G8/G9 Turbo-Abi: Jetzt legt sich auch die CDU fest
Parteichef Armin Laschet stellt Konzept vor: Gymnasien, die eine längere Schulzeit wollen, sollen sich dauerhaft für eine Rückkehr zu G9 entscheiden können.
Düsseldorf. Die CDU hatte es besonders spannend gemacht — in Sachen Turbo-Abi und einer möglichen Wiedereinführung des Abiturs nach neun Jahren. Zunächst ließ man allen anderen im Landtag vertretenen Parteien den Vortritt, sich bei dem für den heraufziehenden Wahlkampf wichtiger werdenden Thema zu positionieren. Dann boykottierte die größte Oppositionspartei den am Dienstag veranstalteten Runden Tisch zu diesem Thema. Vor diesem politischen Spannungsbogen konnte sich Partei- und Fraktionschef Armin Laschet Freitag großer Aufmerksamkeit sicher sein, als er das schon vor Wochen angekündigte Konzept seiner Partei zu dieser Frage vorstellte.
Im Kern sieht der Plan so aus: Schulen, an denen das G8-Modell (Abitur nach acht Jahren Gymnasium) erfolgreich ist und die Beteiligten keine Veränderungen wünschen, sollen daran festhalten können. Keine Schule mit G8-Modell soll zu einem Wechsel zu G9 gezwungen werden. Die Schulen hingegen, die das Abitur nach 13 Jahren als für sie besseren Weg ansehen, sollen diese Möglichkeit auch erhalten. Sie können ein echtes G9 einführen.
Das erinnert an das schon vor längerem vorgestellte Konzept der FDP. Was denn auch deren Chef Christian Lindner gestern dazu brachte, dieses als „engen Verwandten unserer Initiative“ zu bezeichnen. Laschet war es allerdings wichtig, sich eben davon abzugrenzen. Beim Konzept der FDP mit einer Wahlfreiheit der Schulen für eine längere oder kürzere Schulzeit sei jede Schule gezwungen, ein Konzept zu erstellen. Das erhöhe die Unruhe an den Gymnasien. Auch gebe es nach dem FDP-Modell eine ständige Wahlmöglichkeit zwischen den Modellen, was an den Schulen zu permanenter Unsicherheit führe.

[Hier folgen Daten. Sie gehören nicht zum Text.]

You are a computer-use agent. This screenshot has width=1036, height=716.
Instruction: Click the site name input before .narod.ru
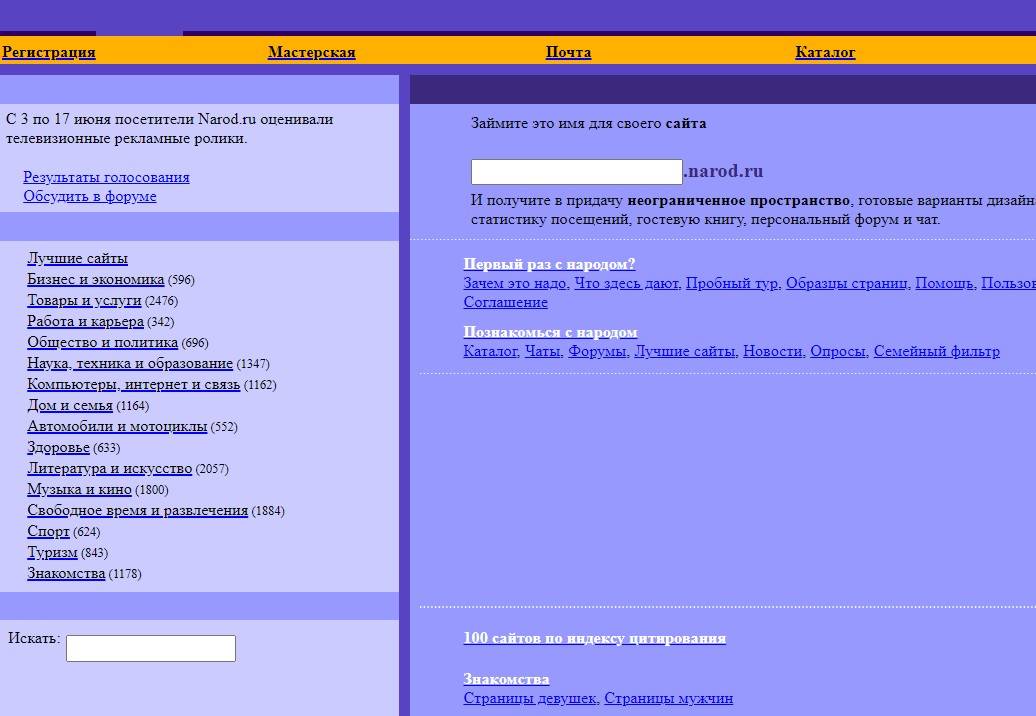pyautogui.click(x=576, y=172)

Laschet hingegen stellt sich das Ganze so vor, dass an Schulen, die mit G8 zufrieden sind, gar keine Entscheidung getroffen wird. Die Schulen, die sich nach Beteiligung sämtlicher Betroffener (Eltern, Lehrer, Schüler, Schulträger) für einen Wechsel zu G9 entscheiden, sollten diese „einmalige Entscheidung“ dann aber nicht wieder rückgängig machen können.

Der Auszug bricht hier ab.